The 2020 hopeful appeared to be hitting back at one of her Democratic opponents, former Vice President Joe Biden, who asserted in a recent Medium post that Warren is emblematic of “an angry unyielding viewpoint that has crept into our politics.”

“Well, I am angry and I own it,” Warren wrote. “I’m angry on behalf of everyone who is hurt by Trump’s government, our rigged economy, and business as usual.”

The skirmish began at the start of the month when Warren said in Iowa that Biden was “running in the wrong presidential primary.” The remark was spurred by his skepticism of her more than $20 trillion “Medicare for All” plan.

In Biden’s essay published online Tuesday, he did not name Warren, but made clear he was responding to her remark.

“Some call it the ‘my way or the highway’ approach to politics,” he wrote. “But it’s worse than that. It’s condescending to the millions of Democrats who have a different view.”

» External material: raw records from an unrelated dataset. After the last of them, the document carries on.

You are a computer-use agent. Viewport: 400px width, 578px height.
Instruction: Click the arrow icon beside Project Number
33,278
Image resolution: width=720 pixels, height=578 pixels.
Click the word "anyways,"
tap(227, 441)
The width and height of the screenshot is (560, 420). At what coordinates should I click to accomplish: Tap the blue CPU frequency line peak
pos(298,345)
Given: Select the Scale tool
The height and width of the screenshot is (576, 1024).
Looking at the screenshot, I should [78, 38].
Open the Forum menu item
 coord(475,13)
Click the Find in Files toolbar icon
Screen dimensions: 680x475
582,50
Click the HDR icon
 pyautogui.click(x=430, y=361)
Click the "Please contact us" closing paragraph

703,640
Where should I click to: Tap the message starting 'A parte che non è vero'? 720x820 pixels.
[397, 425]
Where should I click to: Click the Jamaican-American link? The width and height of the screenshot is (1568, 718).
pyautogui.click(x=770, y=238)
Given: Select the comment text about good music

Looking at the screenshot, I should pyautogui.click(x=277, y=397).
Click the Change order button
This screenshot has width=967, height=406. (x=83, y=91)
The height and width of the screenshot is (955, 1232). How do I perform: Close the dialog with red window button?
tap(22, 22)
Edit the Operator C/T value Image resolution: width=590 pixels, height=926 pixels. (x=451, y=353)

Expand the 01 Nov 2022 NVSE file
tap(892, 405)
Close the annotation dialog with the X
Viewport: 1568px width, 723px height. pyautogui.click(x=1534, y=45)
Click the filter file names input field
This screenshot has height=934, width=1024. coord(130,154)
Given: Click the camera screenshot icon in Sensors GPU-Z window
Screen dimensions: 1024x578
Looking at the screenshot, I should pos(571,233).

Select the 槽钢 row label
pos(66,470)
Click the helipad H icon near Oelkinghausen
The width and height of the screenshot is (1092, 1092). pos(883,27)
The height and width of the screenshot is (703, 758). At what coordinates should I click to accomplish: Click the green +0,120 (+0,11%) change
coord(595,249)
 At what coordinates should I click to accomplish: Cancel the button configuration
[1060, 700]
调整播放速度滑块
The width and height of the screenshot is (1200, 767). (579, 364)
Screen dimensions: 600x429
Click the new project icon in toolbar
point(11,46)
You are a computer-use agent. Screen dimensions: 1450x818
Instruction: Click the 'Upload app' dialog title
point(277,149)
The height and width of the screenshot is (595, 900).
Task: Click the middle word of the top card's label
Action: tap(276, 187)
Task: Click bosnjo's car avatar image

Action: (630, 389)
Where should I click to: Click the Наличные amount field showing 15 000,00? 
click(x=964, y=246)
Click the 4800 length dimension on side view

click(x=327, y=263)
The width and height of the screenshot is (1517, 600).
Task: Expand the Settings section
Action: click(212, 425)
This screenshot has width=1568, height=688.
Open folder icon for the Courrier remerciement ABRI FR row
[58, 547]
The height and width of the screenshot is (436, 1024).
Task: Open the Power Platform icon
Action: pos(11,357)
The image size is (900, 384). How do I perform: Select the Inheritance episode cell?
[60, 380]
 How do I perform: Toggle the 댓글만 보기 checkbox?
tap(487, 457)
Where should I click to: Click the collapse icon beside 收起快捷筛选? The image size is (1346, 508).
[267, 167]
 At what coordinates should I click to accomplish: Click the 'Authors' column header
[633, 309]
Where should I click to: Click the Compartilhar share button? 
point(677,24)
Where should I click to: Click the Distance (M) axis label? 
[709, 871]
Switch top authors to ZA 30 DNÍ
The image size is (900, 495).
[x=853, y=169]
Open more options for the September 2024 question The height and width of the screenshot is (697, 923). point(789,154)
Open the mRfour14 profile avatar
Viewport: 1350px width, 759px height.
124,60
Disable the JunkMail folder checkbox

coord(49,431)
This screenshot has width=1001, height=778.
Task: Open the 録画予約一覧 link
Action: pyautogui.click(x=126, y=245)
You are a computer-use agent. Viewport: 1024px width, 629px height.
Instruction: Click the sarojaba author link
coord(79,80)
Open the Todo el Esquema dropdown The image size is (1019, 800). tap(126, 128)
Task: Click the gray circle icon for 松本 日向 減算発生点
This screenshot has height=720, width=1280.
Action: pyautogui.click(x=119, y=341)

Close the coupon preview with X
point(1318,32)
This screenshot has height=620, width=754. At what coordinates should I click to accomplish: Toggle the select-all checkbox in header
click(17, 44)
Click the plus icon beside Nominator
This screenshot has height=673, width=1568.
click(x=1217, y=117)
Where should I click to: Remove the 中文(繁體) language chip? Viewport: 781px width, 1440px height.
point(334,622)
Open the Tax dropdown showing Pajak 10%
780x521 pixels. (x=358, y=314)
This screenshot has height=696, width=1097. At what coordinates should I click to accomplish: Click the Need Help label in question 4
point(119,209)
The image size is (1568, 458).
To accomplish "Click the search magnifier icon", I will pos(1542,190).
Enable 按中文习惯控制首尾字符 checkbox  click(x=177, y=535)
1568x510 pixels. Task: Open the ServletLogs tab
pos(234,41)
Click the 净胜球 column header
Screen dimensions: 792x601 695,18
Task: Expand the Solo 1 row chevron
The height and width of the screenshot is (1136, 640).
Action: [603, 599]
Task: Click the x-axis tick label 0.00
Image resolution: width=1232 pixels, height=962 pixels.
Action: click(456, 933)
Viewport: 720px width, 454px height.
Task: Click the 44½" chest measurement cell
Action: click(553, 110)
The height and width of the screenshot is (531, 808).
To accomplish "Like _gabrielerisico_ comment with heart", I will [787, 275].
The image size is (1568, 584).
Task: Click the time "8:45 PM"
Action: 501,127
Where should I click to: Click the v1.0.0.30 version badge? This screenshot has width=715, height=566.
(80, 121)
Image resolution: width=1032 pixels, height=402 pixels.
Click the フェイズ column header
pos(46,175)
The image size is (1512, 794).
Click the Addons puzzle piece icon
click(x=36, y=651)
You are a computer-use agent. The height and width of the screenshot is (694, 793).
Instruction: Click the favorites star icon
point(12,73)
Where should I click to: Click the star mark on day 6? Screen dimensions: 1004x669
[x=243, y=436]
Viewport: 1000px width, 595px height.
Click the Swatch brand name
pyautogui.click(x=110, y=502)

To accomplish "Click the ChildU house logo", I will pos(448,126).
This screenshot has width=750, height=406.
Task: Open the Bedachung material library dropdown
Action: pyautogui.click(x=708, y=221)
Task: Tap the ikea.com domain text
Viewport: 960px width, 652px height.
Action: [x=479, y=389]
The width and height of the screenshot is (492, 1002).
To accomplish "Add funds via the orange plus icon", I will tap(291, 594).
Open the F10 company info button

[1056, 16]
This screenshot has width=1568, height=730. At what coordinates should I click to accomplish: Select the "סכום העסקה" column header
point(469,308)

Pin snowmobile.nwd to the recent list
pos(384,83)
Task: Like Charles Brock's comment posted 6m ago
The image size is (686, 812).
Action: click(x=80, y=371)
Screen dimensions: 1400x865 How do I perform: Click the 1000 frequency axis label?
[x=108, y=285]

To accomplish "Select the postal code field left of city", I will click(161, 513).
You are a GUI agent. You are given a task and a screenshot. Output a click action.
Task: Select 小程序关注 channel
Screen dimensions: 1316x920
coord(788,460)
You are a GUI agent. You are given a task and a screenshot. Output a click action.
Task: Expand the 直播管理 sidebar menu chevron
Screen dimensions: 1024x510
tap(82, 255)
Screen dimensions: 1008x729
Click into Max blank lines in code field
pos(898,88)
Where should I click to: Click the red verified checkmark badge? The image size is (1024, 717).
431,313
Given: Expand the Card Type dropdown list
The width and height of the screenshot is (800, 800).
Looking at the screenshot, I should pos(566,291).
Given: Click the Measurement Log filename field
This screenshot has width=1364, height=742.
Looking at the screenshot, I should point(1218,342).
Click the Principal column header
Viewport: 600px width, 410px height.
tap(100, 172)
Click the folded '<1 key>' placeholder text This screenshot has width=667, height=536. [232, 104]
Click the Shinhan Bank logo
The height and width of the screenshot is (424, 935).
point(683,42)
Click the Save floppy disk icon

Biden, who has proposed expanding the Obama-era Affordable Care Act, went on to make his case for the plan, stating it is among “the most progressive, transformational ideas in this campaign ― and I can get them done.”

“My health care plan expands coverage, lowers costs, lowers drug costs, allows people to keep their private insurance and won’t raise taxes on the middle class,” he added. “I think it’s the best plan.”

When his plan was unveiled in July, Biden noted that it would cover “more than an estimated 97 percent of Americans,” meaning roughly 10 million people could end up without insurance.

Warren says her universal coverage proposal would be funded through hiking taxes on businesses and the rich, though its enormous price tag has raised doubts over her assurance that it won’t impact the middle class. Biden’s campaign has dismissed the plan as a work of “mathematical gymnastics.”